Wnt-3a stimulates synaptic vesicle release in mature cultured hippocampal neurons. (A) Hippocampal neurons at 21 DIV were treated with control or Wnt-3a-conditioned media for 1 h and the efficiency of activity-dependent vesicle recycling was evaluated by measuring the uptake of the amphiphatic fluorescent dye FM1-43 in response to depolarization with 90 mM KCl. (B-D) Quantification of the number of FM1-43 per neurite length (B), the mean intensity of FM1-43 puncta (C) and the mean area of FM1-43 clusters (D). (E, F) After treatment with recombinant Wnt-3a or vehicle for 3 h, synaptic vesicles were loaded with FM1-43 by depolarization and the decrease in fluorescence intensity induced by 90 mM KCl was measured by confocal time lapse microscopy imaging. (E) Graph of the normalized FM1-43 fluorescence decrease in control and Wnt-3a treated neurons shows that the half-time (t_1/2) of fluorescence decay was higher in the control than in Wnt-3a-treated neurons, indicating that Wnt-3a increased the rate of FM1-43 unloading.
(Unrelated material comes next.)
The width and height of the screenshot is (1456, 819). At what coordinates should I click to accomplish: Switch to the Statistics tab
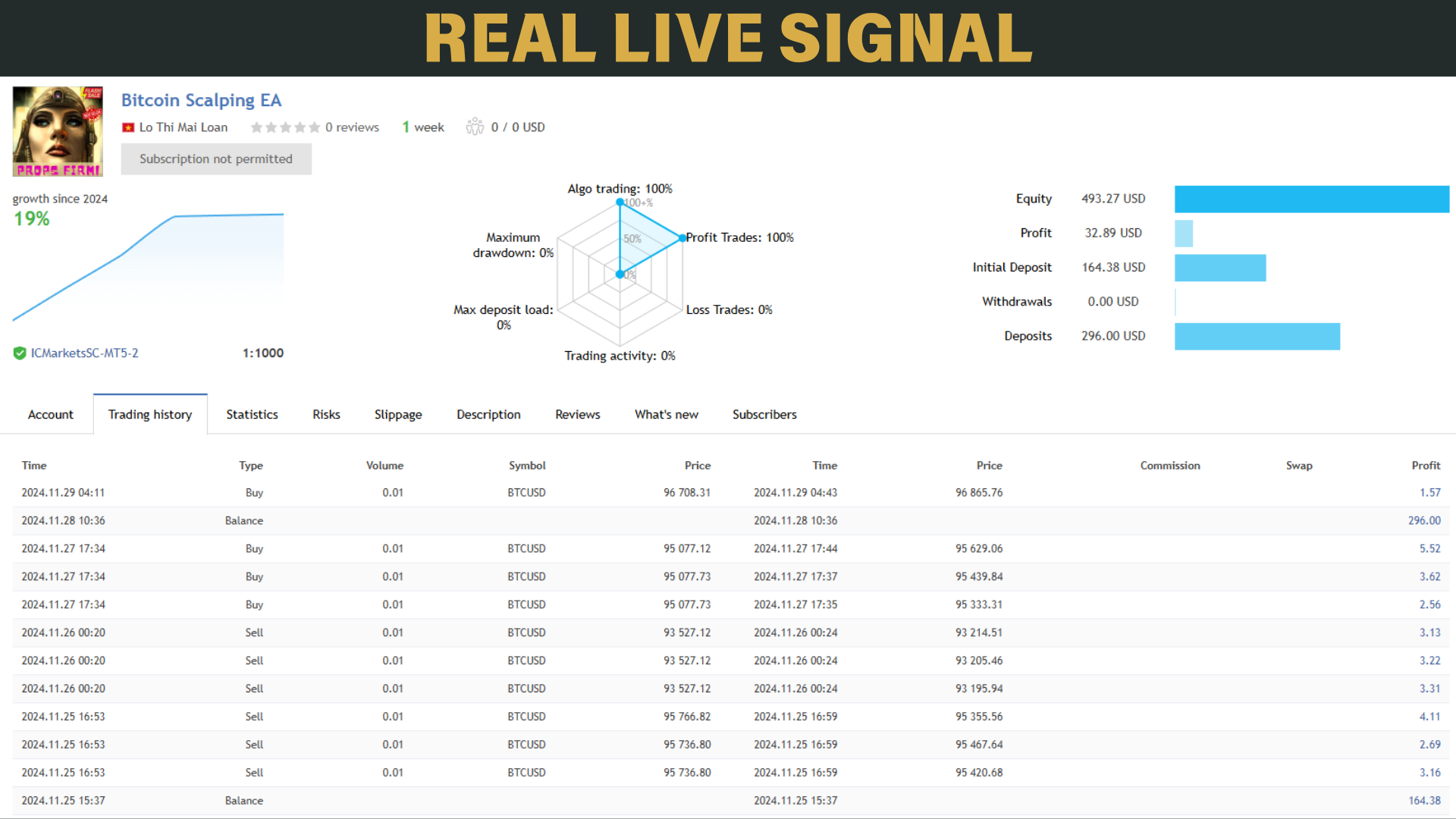coord(252,414)
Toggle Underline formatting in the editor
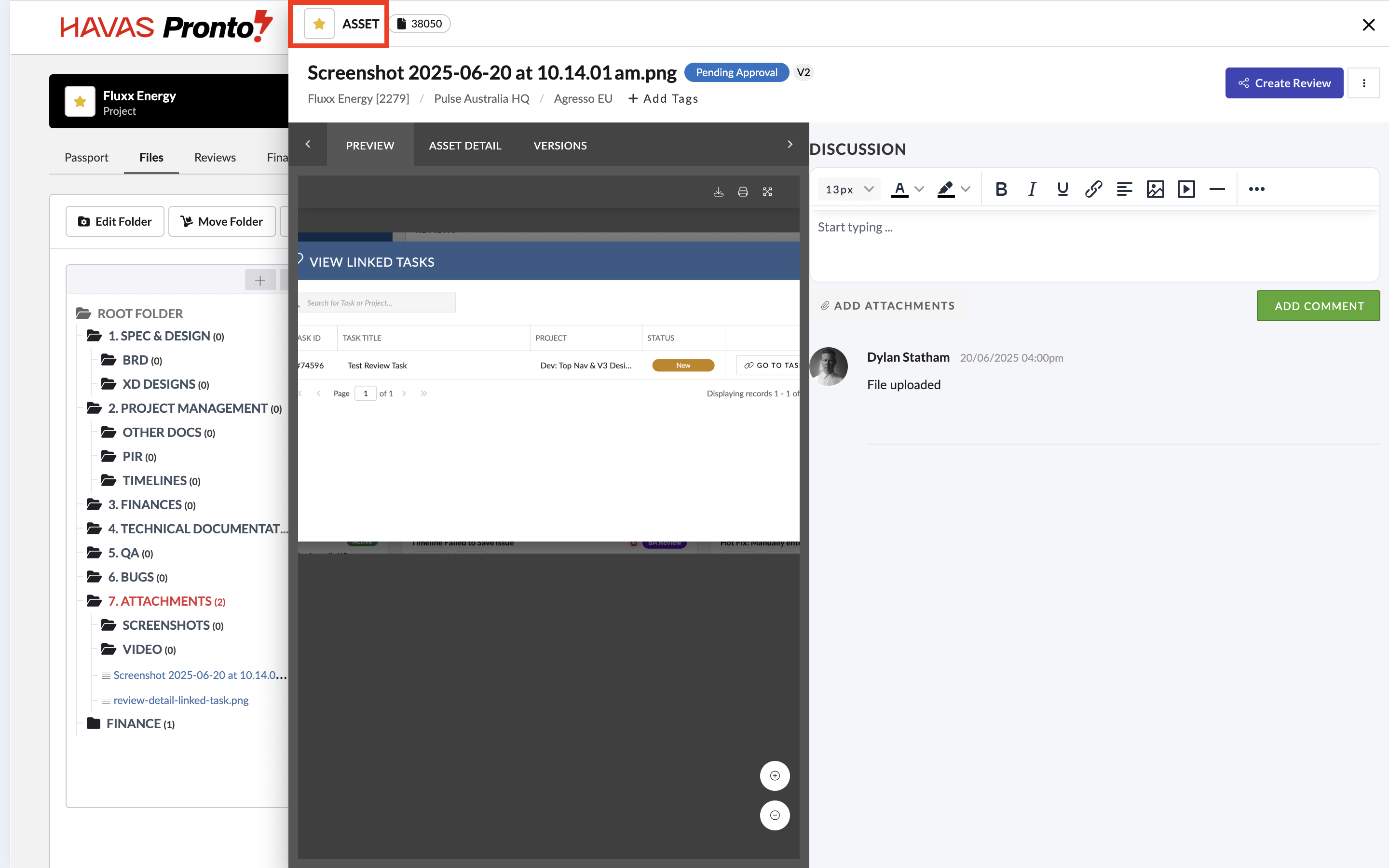 [1062, 189]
Data represent at least 100 sites of vesicle release. (F) pseudocolored images of FM1-43 fluorescence of representative synaptic vesicle exocytosis in control and Wnt-3a treated neurons at different times. The pseudocolor scale is shown at the top right of images. Error bars indicate standard error of the mean. * P < 0.05; *** P < 0.001.